In which we get our first glimpse of the military and political intrigue that makes Star Trek actually worth watching, we see wartime prejudice, and I stop writing these reviews to watch all the WWII submarine movies. All of them.
Some sort of ceremony is being performed in which candlelighting is integral, but what’s this? Several outposts are going dark. This is bad news. The Captain won’t let him stop that from performing this wedding, however. Nor will he let Yeoman Rand’s significant looks phase him. But when the alert comes in, he doesn’t even rattle off a hasty “You’re married, in case one of you gets hospitalized responding to this crisis and need next-of-kin status.” Seems kind of remiss to me.
Romulus and Remus have not yet been mentioned on-camera before, but now we know a state of very careful diplomacy exists between them and the Federation, in the form of a Neutral Zone between the two political entities. Several outposts on the border are going dark. In as much of a vacuum as
possible, let’s consider what we know already just from his log entry and what we’ve seen so far. Fact: when faced with an existential memetic threat to the entire Federation, Starfleet enforced a quarantine of its own citizens against Talos IV, rather than take the potentially more expedient measure of glassing the planet. From this we determine that the Federation would prefer not to wage war even when it has the possibility of winning decisively. So it seems likely that the Romulan Star Empire is hostile to the Federation but weaker, or at least more poorly positioned, and thus can’t run roughshod over a few dozen colonies of a few thousand people each. Furthermore, from the map it looks like the Federation did much better than the Romulans in the conflict between the two. Perhaps only “better” if that red dot is Earth, but I don’t think it is. Spock fills us in on a few details. The Romulans and the Federation clashed back in the 2200s when both ships were using atomic weaponry and unsophisticated ships. No side has ever seen the other because video transmission didn’t exist, apparently. Apparently we’ve exchanged codecs with them lately.

GIVEN INFORMATION »
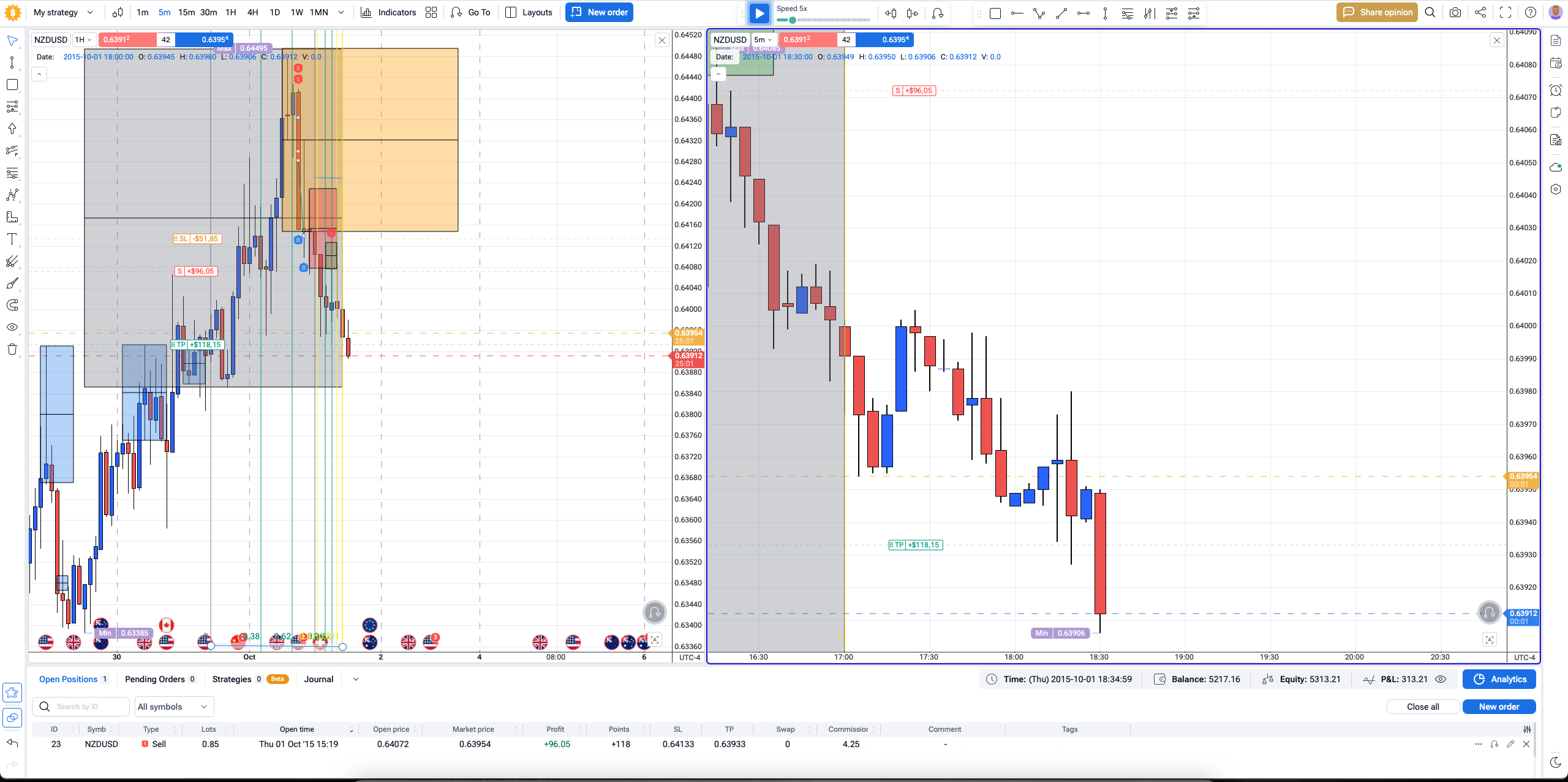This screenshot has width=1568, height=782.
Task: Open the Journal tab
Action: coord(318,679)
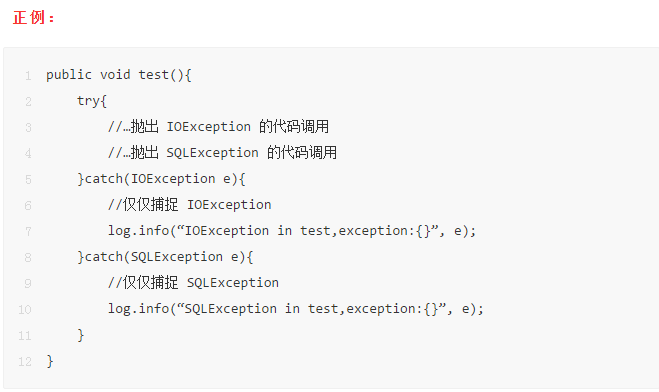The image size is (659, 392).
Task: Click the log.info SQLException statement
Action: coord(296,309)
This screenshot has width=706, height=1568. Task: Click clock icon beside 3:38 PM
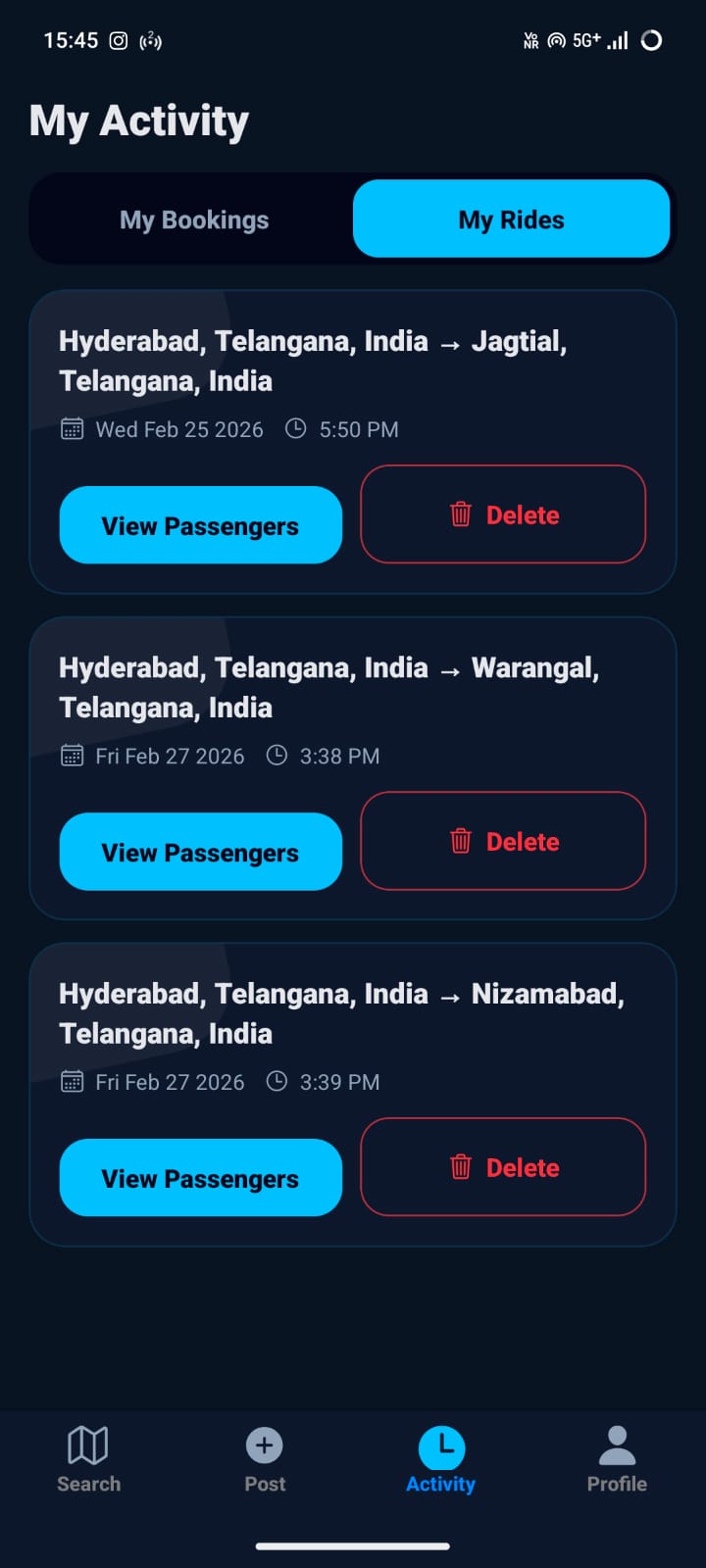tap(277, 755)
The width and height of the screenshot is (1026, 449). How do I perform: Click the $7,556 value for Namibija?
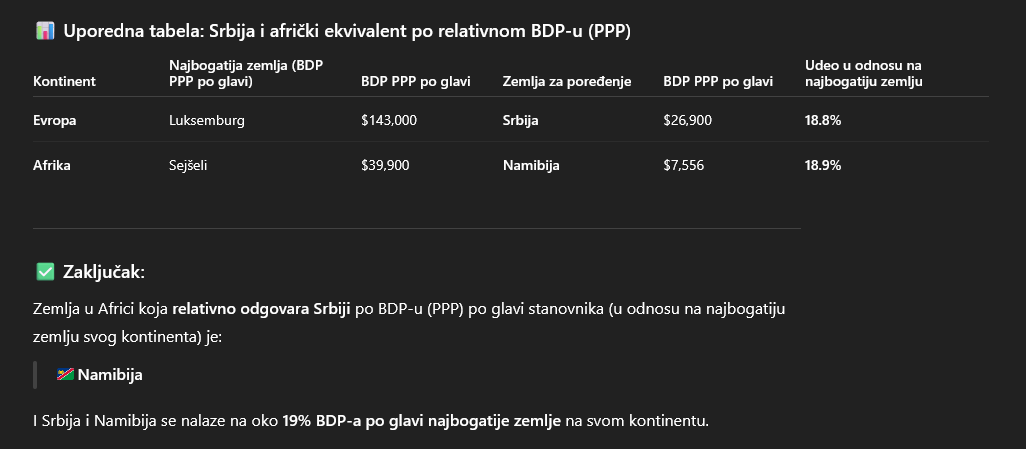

YOUR TASKS »
#1 In the Star Trek review, give again the passage from "Some sort of" to "remiss to me.".
#2 According to the Star Trek review, what separates the Romulans and the Federation?
#3 Pick up the Star Trek review from where it stops.

EXPECTED RESULTS »
#1
Some sort of ceremony is being performed in which candlelighting is integral, but what’s this? Several outposts are going dark. This is bad news. The Captain won’t let him stop that from performing this wedding, however. Nor will he let Yeoman Rand’s significant looks phase him. But when the alert comes in, he doesn’t even rattle off a hasty “You’re married, in case one of you gets hospitalized responding to this crisis and need next-of-kin status.” Seems kind of remiss to me.

#2 A Neutral Zone between the two political entities.

#3
The Stupid Crewman of the week will be Stiles, whose family fought in the Earth/Romulus war. It would seem prudent, at this point, to ask the loudmouth with a family grudge to vacate the tactical console, but I guess they don’t have the crew to spare on spur-of-the-moment shift exchanges. But at least now we know that the Romulans paint their ships like birds. I’m not entirely sure why – it’s not like any species that makes it to space is going to be afraid of a bird, and any planetary culture they try to subjugate will be more afraid of a bird than of a spaceship appearing out of nowhere to spit plasma that can melt through a mile of solid iron.
So Stiles and Sulu believe there’s a spy on board for some reason that is not adequately explained, and fortunately we get to intercept their transmissions home just in time to see that Romulans look like Vulcans. And we get to see a little internal view of the Romulan ship. Highly militarized, which isn’t actually surprising, given the budget of a spacecraft. But more militarized than the Constitution-class. And from some of the dialogue, the society is big on cronyism, to the point where a crewman who broke radio silence while in enemy territory and reduced in rank for it is likely to have his powerful friends cause problems for the Romulan captain.
Apparently, the Romulans have superior weaponry and they have cloaking technology, but only sublight speeds. I’m going to be harping on the “Where No Man Has Gone Before” plan of bombarding a planet with the cancer-beam plan for a while, so shouldn’t it be possible to bait the Romulans into sending a huge fleet, at which point the Federation could flank them and bombard the planet, if it came to total war. The Romulan commander doesn’t appear to be a monster, though, so it’s hopeful it won’t come to that, and we won’t see the Federation have to resort to that until late in Deep Space 9.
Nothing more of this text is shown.